Among the markers for detecting the presence of the virus are the genes of viral proteins involved in cell proliferation, immune response, and apoptosis. These genes regulate these processes and produce cellular immortalization, which is important for the appearance of neoplasia [31]. Noncoding RNAs called “EBER” were long used as markers to detect EBV [27]. However, it was found that many samples that were EBER (−) did have EBV present in the tumor, resulting in a sensitivity of about 67.8% for this marker [27, 35, 36].

Lately, new methods in molecular biology that are much more sensitive and specific have been developed and are being studied. In neoplastic cells of Burkitt's lymphoma EBER(−), the presence of microRNA coding for the virus has been demonstrated. However, studies are still needed to implement these tools, which would clarify the role of the virus in the neoplastic process, the loss of viral genomes in some tumors studied, and the difficulty of analyzing the spontaneous occurrence of cancers. Finally, the use of coding microRNA markers could be the missing piece in the “hit-and-run” theory of tumor progression [35].

4. EBV/HPV Coinfection and Association with Oral Cancer

It is estimated that globally between 15% and 20% of carcinomas affecting the oropharynx are coinfected with EBV and HPV. However, in the case of SCC in the tonsils and base of the tongue, coinfection rates have been seen to vary from 25% to 70% [27].
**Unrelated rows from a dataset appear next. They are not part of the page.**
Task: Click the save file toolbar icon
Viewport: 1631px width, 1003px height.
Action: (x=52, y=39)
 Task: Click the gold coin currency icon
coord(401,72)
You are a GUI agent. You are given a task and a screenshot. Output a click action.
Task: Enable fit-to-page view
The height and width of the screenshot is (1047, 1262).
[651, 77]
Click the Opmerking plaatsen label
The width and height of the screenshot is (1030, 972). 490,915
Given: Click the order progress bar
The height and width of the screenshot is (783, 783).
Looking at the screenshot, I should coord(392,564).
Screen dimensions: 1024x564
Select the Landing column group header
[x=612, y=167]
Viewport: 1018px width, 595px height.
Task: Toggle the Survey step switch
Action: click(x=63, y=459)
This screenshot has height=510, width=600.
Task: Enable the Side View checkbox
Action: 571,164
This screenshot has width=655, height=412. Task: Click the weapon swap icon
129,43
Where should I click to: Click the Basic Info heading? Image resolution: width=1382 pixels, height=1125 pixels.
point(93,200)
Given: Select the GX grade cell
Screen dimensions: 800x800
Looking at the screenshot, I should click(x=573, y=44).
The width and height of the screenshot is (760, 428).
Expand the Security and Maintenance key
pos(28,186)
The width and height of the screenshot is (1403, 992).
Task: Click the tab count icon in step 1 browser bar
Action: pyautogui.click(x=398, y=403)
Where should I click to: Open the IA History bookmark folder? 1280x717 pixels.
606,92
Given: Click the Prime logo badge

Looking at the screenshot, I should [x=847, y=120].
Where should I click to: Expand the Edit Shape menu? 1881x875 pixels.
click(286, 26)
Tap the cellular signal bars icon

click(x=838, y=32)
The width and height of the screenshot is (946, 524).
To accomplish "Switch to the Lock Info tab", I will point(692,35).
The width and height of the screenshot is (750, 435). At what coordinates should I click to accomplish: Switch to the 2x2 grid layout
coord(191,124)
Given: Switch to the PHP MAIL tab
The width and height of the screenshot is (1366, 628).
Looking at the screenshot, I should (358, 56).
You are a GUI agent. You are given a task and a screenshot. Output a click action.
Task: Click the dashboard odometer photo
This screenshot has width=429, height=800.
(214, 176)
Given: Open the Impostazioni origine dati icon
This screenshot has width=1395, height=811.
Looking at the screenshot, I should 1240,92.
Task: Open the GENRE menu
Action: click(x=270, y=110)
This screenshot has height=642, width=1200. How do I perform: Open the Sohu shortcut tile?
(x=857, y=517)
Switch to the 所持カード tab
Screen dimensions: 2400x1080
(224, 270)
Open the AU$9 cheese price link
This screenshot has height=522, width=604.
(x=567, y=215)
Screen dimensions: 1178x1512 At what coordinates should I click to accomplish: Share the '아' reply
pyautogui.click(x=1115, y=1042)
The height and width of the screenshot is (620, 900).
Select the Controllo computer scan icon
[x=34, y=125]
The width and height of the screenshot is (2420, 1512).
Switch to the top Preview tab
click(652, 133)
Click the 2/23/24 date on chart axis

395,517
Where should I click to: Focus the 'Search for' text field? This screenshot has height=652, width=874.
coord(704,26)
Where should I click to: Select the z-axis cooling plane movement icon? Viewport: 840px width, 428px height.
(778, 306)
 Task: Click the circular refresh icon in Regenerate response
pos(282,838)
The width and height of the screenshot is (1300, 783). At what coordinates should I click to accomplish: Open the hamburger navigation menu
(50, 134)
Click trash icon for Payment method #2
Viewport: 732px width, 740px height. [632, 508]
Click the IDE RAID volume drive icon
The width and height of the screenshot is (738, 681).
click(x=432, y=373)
One study showed that EBV/HPV coinfection increases the replication of both viruses when cultured together in vitro. During coinfection, HPV may alter the viral cycle of EBV, favoring its latency. On the other hand, EBV delays epithelial differentiation and promotes an invasive phenotype, further enhancing the invasiveness of epithelial cells expressing the E6 and E7 oncogenes of HPV-16 [27].

In a study published in 2020, EBV and high-risk HPV coinfection was analyzed in HNSCC tissues from Bosnian patients. A 34.7% coinfection rate was observed in the samples, being strongly associated with advanced-stage HNSCC (p value 0.03). This suggests that both viruses interact in the progression of these cancers [37].

Although evidence is still lacking to define how EBV might contribute to the pathogenesis of HPV(+) oropharyngeal cancers, this could be explained by the influence of HPV and EBV on each other's viral cycles [27].

5. Conclusion

There is an association between oropharyngeal carcinogenesis, HPV, and EBV, independently and also when both of the viruses are present. The main carcinogenic mechanism of HPV is through E6 and E7 proteins, which inhibit tumor suppressors p53 and pRb. As to EBV, the tumor process is triggered without the virus necessarily being present; this phenomenon was called “hit and run.”

Further studies are required to clarify the causal mechanisms and contribution of both viruses to cancer development. Regarding HPV, future research should focus on analyzing the effectiveness of new preventive strategies, including HPV immunization for oral and oropharyngeal cancer. In the case of EBV, the introduction of new detection techniques and biomarkers of greater specificity is needed.